Setelah mutasi teridentifikasi, mutasi tersebut konsisten terjadi pada keluarga KE, sehingga memperkuat kesimpulan para peneliti, kata Steven Pinker, dari Departemen Ilmu Otak dan Kognitif di Massachusetts Institute of Technology.

“Ketika sebuah gen diidentifikasi dengan kelainan perilaku, tidak biasa menemukan suatu kebetulan yang begitu sempurna,” kata Pinker. “Setiap orang dengan versi gen yang bermutasi memiliki kelainan tersebut dan mereka yang tidak memiliki gen yang bermutasi tidak.”
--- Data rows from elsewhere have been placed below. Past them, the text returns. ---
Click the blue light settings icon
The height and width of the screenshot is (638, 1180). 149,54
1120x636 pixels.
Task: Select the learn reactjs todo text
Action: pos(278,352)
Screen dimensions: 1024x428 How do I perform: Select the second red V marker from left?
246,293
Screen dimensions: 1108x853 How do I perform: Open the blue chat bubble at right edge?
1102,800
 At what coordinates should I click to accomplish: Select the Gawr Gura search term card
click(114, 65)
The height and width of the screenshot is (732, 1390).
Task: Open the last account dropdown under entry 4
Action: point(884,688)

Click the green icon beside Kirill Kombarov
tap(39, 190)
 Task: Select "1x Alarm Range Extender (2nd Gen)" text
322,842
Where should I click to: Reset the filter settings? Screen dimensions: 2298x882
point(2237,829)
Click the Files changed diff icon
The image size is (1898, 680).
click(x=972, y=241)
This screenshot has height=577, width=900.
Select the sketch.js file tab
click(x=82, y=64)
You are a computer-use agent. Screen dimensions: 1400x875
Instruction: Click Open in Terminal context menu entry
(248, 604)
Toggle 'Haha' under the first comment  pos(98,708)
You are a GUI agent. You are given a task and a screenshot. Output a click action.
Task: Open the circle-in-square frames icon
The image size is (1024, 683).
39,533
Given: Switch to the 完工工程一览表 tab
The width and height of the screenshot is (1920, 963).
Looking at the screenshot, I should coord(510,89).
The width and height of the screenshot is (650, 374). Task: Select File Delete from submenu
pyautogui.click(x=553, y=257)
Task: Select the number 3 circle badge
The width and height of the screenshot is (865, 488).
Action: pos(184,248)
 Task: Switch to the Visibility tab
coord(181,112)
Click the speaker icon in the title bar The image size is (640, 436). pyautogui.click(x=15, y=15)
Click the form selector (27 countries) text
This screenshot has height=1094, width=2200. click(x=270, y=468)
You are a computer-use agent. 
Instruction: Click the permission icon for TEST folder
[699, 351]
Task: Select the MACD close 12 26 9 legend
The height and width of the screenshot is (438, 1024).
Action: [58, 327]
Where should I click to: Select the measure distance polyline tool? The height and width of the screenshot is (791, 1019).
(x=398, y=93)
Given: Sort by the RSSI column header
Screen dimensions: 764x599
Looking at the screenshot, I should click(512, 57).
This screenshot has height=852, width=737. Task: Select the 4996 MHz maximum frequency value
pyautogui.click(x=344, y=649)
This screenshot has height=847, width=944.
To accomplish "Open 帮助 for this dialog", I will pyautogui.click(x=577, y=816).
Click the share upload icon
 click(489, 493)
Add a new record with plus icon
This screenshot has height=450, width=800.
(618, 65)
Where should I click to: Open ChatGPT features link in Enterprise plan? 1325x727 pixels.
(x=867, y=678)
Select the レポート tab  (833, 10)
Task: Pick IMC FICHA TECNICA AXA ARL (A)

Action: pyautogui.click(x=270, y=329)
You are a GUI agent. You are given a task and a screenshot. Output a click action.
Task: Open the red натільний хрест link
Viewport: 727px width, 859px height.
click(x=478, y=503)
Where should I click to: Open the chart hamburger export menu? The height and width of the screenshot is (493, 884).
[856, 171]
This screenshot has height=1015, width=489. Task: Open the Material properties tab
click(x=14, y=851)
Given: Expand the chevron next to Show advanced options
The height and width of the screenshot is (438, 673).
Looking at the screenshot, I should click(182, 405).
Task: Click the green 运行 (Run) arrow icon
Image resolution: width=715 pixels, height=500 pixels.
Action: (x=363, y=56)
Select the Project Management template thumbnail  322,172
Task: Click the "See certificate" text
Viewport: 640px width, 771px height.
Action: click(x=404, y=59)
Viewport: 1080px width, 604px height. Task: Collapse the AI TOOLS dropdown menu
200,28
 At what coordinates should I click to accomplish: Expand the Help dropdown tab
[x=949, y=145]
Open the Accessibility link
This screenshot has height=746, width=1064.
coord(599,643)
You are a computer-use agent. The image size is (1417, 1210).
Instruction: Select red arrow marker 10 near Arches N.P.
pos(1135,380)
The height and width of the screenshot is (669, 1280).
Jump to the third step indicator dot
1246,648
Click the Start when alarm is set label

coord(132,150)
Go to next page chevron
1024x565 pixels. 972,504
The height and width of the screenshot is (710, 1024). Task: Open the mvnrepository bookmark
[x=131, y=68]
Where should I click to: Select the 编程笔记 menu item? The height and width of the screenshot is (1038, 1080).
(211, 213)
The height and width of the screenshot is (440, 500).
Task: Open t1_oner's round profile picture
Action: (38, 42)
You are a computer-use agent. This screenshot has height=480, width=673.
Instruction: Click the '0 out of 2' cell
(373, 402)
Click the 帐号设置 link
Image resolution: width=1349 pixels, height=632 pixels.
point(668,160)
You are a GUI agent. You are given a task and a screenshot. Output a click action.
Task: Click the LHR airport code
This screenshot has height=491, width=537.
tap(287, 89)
Pinker mengatakan dia tidak percaya bahwa ketidakmampuan berbahasa dapat dikaitkan dengan satu gen saja, namun dengan keluarga KE khusus ini, dia mengatakan gen FOXP2 tampaknya menjadi jantung dari kelainan tersebut.

Peneliti lain mengatakan terlalu dini untuk menghubungkan penelitian ini dengan perdebatan mengenai apakah gen atau gen bertanggung jawab penuh atas bahasa pada manusia.

“Saya tahu semua orang akan menyukai kalimat yang bagus dan sederhana, ‘Ya, Eureka! Kami menemukannya,'” kata Bruce Tomblin, profesor patologi wicara dan audiologi di Universitas Iowa. “Tetapi tidak sesederhana itu.”

Tomblin juga skeptis bahwa gangguan bicara dan bahasa dapat direduksi menjadi satu elemen.

“Mengatakan ada gen untuk berbicara dan bahasa masih merupakan langkah yang berisiko,” katanya.

Ini bukan pertama kalinya KE menjadi subjek penelitian. Penelitian lain menunjukkan mereka cenderung kesulitan mengendalikan tangan dan keterampilan motorik lainnya, kata Elizabeth Bates, direktur Pusat Penelitian Bahasa di Universitas California, San Diego. Baginya, hal ini menunjukkan bahwa faktor genetik tidak hanya melibatkan pusat bicara dan bahasa di otak.

“Keluarga ini tidak memiliki kelainan khusus pada bahasa,” ujarnya. “Periode.”